Despite his impressive resume, Warsh has stated that much of his understanding of how the economy works stems from his upstate New York upbringing, telling the State University of New York at Albany’s School of Business in 2007.

Warsh proceeded to Wall Street after law school, where he worked for Morgan Stanley & Co. between 1995 and 2002. During his employment, he worked in mergers and acquisitions and was executive director before leaving the firm in 2002 to serve in the Bush White House.

His primary areas of interest were regulatory policy and consumer protection, and he also served as the National Economic Council’s executive secretary. In 2006, Bush nominated Warsh to become one of the Fed’s seven governors.

At 35, he was the youngest person to ever hold the position. Warsh’s Wall Street background came in handy during his stint at the Fed, where he acted as a liaison with Wall Street during the height of the Great Recession.

During the height of the crisis, Warsh worked closely with then-Fed Chair Ben Bernanke and New York Federal Reserve Bank president (and future Treasury Secretary) Timothy Geithner to find a way for his old business, Morgan Stanley, to survive.

He was also a member of the Fed that implemented a program known as “quantitative easing,” in which central banks (including the Fed) acquire bonds to stimulate the economy and prevent deflation or recession.

Warsh, one of the few Republican governors (Bernanke was another, chosen by Bush in 2005), became more concerned that quantitative easing would lead to inflation.

Although his tenure was not slated to expire until January 2018, Warsh took the extraordinary step of resigning in March 2011.

kevin-warsh-biography
Photo Credit: Tierney L. Cross/Bloomberg via Getty Images

He had openly expressed concern about the Fed’s intention to purchase $600 billion in bonds in an effort to lower interest rates and promote greater bank lending. In a Wall Street Journal op-ed, he called the policy “limited, circumscribed, and subject to regular review.”

Since leaving the Fed, Warsh has been a member of the Group of Thirty (G-30, an influential group of academics and financiers focused on global economic issues), a UPS board member, a fellow at the Hoover Institution, and a lecturer at Stanford Business School.

He has also stated that the policy convictions that prompted him to leave the Fed in 2011 have only strengthened. Warsh was a contender for Fed head in 2017, but President Donald Trump finally appointed Powell.

He has acted as an unofficial adviser to Trump and was considered for the position of Treasury Secretary in the second Trump administration, which eventually went to Scott Bessent.

Warsh’s name resurfaced in the spring of 2025 and eaa chosen on January 30th according to Robin J Brooks , when Trump publicly considered firing Powell.
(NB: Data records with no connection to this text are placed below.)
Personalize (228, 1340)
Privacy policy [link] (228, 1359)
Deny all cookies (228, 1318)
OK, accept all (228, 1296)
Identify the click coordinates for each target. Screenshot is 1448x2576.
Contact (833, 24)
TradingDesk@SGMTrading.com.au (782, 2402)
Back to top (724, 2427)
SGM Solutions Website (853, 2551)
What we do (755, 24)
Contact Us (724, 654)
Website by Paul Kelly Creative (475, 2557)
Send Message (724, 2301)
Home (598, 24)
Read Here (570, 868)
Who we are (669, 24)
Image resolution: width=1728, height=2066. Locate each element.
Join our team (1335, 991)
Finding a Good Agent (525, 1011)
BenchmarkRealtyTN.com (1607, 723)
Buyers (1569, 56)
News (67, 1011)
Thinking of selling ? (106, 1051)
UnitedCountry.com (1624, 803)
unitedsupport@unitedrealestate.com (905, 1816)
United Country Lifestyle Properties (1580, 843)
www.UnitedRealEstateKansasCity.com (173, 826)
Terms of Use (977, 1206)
Warsh, for his part, stated in an April 2025 speech to the G-30 that he feels Fed policy has gone horribly wrong, claiming: “Forays far afield—for all seasons and all reasons—have led to systematic errors in the conduct of macroeconomic policy.”

Kevin Warsh Wife

Warsh married Jane Lauder in 2002, a granddaughter and heiress of Estée Lauder who had worked for the family business, the Estée Lauder firm, for many years.

The pair resides in Manhattan. Lauder, formerly the general manager of Origins, has been Clinique’s Global Brand President since 2014. According to Forbes, her net worth was $2 billion on September 27, 2017.

Ronald Lauder is Warren’s father-in-law. Warsh made Fortune magazine’s “40 under 40” list in 2009.

Kevin Warsh Net Worth

Kevin Warsh’s net worth is expected to be between $8 million and $10 million by early 2026. His wealth is mostly derived from his successful career in strategic investing and his present position as a board member of Coupang Inc, where he owns shares worth more than $8 million.